- _Work to complete_
The response should consist of the records that follow, repeated exactly.

Stored data
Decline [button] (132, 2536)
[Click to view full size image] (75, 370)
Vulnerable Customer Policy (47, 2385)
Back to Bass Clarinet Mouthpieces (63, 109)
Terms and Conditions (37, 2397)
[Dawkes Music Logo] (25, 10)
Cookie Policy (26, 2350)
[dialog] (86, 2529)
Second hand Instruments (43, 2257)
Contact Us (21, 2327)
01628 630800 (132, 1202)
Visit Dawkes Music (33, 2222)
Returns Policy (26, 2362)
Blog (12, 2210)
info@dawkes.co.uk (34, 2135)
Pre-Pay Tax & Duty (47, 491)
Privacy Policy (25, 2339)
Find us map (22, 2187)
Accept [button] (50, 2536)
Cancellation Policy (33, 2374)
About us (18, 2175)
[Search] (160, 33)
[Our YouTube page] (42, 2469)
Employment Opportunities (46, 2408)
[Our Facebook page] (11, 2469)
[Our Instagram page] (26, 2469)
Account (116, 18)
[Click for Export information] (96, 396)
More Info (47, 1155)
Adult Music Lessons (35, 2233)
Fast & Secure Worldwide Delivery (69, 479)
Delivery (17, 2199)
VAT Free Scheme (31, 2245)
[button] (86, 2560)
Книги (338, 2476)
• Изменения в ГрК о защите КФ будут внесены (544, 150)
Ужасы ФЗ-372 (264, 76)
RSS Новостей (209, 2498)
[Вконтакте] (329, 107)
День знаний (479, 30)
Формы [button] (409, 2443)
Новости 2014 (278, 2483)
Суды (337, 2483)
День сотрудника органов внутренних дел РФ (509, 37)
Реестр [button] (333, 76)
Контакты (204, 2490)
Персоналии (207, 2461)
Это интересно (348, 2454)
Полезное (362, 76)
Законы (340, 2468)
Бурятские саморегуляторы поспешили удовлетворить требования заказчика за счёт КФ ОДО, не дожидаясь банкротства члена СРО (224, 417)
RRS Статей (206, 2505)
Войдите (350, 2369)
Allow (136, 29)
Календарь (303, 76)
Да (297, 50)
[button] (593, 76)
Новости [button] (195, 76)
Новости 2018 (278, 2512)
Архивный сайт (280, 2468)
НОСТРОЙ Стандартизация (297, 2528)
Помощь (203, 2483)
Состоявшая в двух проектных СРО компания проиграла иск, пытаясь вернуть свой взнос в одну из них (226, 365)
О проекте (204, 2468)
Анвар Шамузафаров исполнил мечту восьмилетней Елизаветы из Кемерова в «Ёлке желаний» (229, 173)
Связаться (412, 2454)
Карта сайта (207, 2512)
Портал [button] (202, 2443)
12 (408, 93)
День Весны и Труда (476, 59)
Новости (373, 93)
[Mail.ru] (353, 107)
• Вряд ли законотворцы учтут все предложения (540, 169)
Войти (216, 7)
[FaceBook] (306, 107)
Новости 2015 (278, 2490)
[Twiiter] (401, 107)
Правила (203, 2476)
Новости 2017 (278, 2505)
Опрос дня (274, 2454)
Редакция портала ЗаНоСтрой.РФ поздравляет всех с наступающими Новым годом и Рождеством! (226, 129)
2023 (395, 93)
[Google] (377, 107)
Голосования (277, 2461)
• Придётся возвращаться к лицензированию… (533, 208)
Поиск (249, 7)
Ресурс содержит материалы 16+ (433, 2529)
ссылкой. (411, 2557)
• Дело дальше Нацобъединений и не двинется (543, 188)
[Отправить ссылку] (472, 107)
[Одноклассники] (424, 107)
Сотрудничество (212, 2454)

- _Task output_
Decline [button] (132, 2536)
[Click to view full size image] (75, 370)
Vulnerable Customer Policy (47, 2385)
Back to Bass Clarinet Mouthpieces (63, 109)
Terms and Conditions (37, 2397)
[Dawkes Music Logo] (25, 10)
Cookie Policy (26, 2350)
[dialog] (86, 2529)
Second hand Instruments (43, 2257)
Contact Us (21, 2327)
01628 630800 (132, 1202)
Visit Dawkes Music (33, 2222)
Returns Policy (26, 2362)
Blog (12, 2210)
info@dawkes.co.uk (34, 2135)
Pre-Pay Tax & Duty (47, 491)
Privacy Policy (25, 2339)
Find us map (22, 2187)
Accept [button] (50, 2536)
Cancellation Policy (33, 2374)
About us (18, 2175)
[Search] (160, 33)
[Our YouTube page] (42, 2469)
Employment Opportunities (46, 2408)
[Our Facebook page] (11, 2469)
[Our Instagram page] (26, 2469)
Account (116, 18)
[Click for Export information] (96, 396)
More Info (47, 1155)
Adult Music Lessons (35, 2233)
Fast & Secure Worldwide Delivery (69, 479)
Delivery (17, 2199)
VAT Free Scheme (31, 2245)
[button] (86, 2560)
Книги (338, 2476)
• Изменения в ГрК о защите КФ будут внесены (544, 150)
Ужасы ФЗ-372 (264, 76)
RSS Новостей (209, 2498)
[Вконтакте] (329, 107)
День знаний (479, 30)
Формы [button] (409, 2443)
Новости 2014 (278, 2483)
Суды (337, 2483)
День сотрудника органов внутренних дел РФ (509, 37)
Реестр [button] (333, 76)
Контакты (204, 2490)
Персоналии (207, 2461)
Это интересно (348, 2454)
Полезное (362, 76)
Законы (340, 2468)
Бурятские саморегуляторы поспешили удовлетворить требования заказчика за счёт КФ ОДО, не дожидаясь банкротства члена СРО (224, 417)
RRS Статей (206, 2505)
Войдите (350, 2369)
Allow (136, 29)
Календарь (303, 76)
Да (297, 50)
[button] (593, 76)
Новости [button] (195, 76)
Новости 2018 (278, 2512)
Архивный сайт (280, 2468)
НОСТРОЙ Стандартизация (297, 2528)
Помощь (203, 2483)
Состоявшая в двух проектных СРО компания проиграла иск, пытаясь вернуть свой взнос в одну из них (226, 365)
О проекте (204, 2468)
Анвар Шамузафаров исполнил мечту восьмилетней Елизаветы из Кемерова в «Ёлке желаний» (229, 173)
Связаться (412, 2454)
Карта сайта (207, 2512)
Портал [button] (202, 2443)
12 (408, 93)
День Весны и Труда (476, 59)
Новости (373, 93)
[Mail.ru] (353, 107)
• Вряд ли законотворцы учтут все предложения (540, 169)
Войти (216, 7)
[FaceBook] (306, 107)
Новости 2015 (278, 2490)
[Twiiter] (401, 107)
Правила (203, 2476)
Новости 2017 (278, 2505)
Опрос дня (274, 2454)
Редакция портала ЗаНоСтрой.РФ поздравляет всех с наступающими Новым годом и Рождеством! (226, 129)
2023 (395, 93)
[Google] (377, 107)
Голосования (277, 2461)
• Придётся возвращаться к лицензированию… (533, 208)
Поиск (249, 7)
Ресурс содержит материалы 16+ (433, 2529)
ссылкой. (411, 2557)
• Дело дальше Нацобъединений и не двинется (543, 188)
[Отправить ссылку] (472, 107)
[Одноклассники] (424, 107)
Сотрудничество (212, 2454)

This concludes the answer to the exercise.